According to the article on Burma's economy below, which ethnic insurgent group did the government reach a ceasefire with in January?

§ **Text block**:
## BEGIN
Signs that Burma’s economy is opening aren’t just good news for Western firms hoping to make some money – democracy in the country could depend on it.

Nearly a year since his government took office in Burma last March, President Thein Sein’s program of political reforms continues to surprise and win over critics. In January alone, the government concluded a ceasefire with the Karen National Union, one of the country’s main ethnic insurgent groups, released a second batch of political prisoners, and agreed to the full normalization of relations with the United States. In a press conference in Bangkok ahead of his visit to Burma, U.S. Senator John McCain even let slip the regime’s preferred “Myanmar” rather than “Burma” – a subtle signal of just how far things have shifted.

Amid the optimism about this “Burmese Spring,” investors have turned their eyes towards the potential of the Burmese economy – Southeast Asia’s slumbering giant. As others in these pages have noted, interest is gathering in this untapped market of 50 million, stunted for decades by colossal mismanagement and Soviet-style central planning. Recent visits by U.S. Secretary of State Hillary Clinton and British Foreign Secretary William Hague have raised the prospect that economic sanctions banning Western trade with Burma will soon be scaled back or removed. In the meantime, Asian investors are already making moves into the market, and a Japanese business delegation led by Economy, Trade and Industry Minister Yukio Edano traveled to the country this month.

The country offers massive potential in just about every imaginable sector, from banking, telecommunications, and power generation to agriculture, natural resources, and construction. Douglas Clayton, founder and CEO of Leopard Capital, which operates in emerging markets, wrote recently that “an epic economic catch up marathon seems set to start, and could morph into a sprint if Burma creates the right investment framework.”
## END
§ **Supplied data**:
## BEGIN
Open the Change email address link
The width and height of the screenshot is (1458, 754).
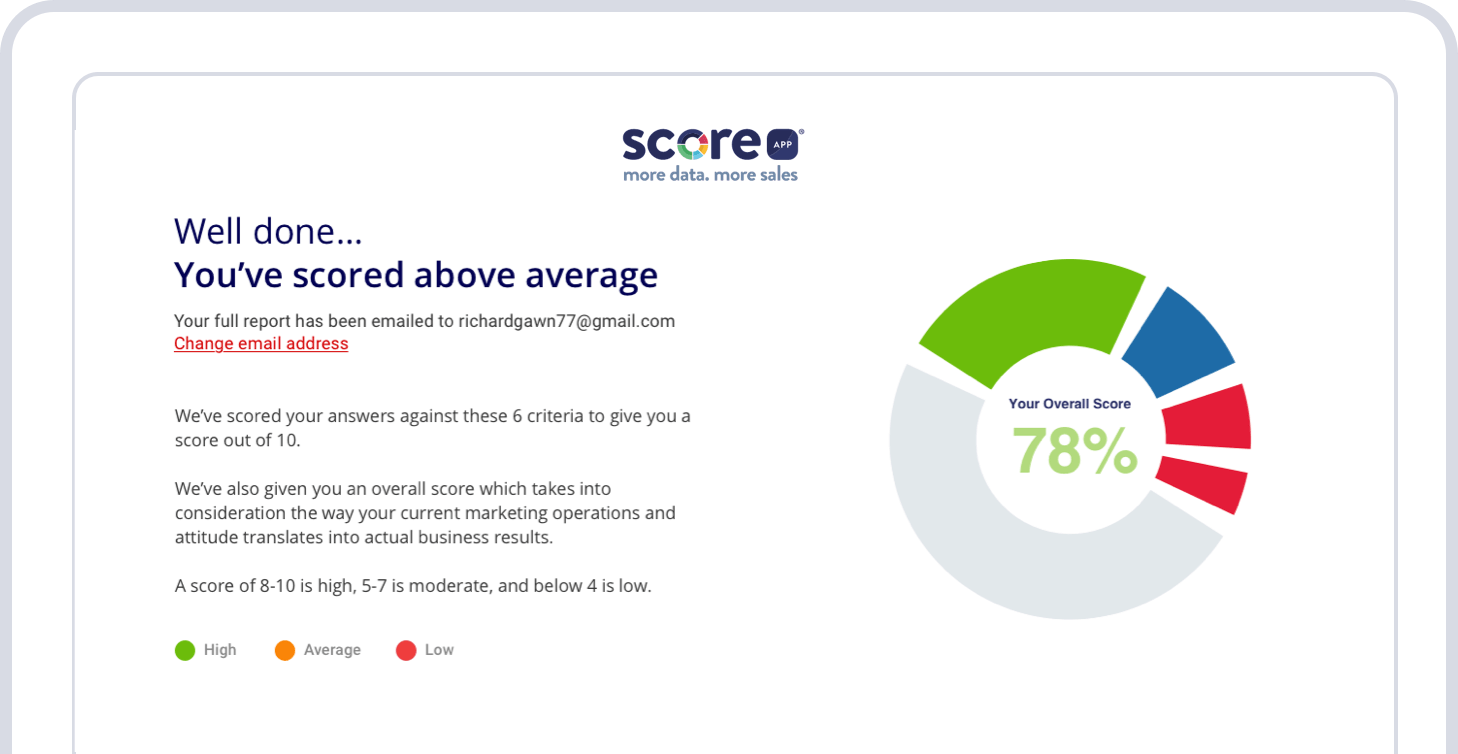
## END
§ **Solved problem**:
The Karen National Union.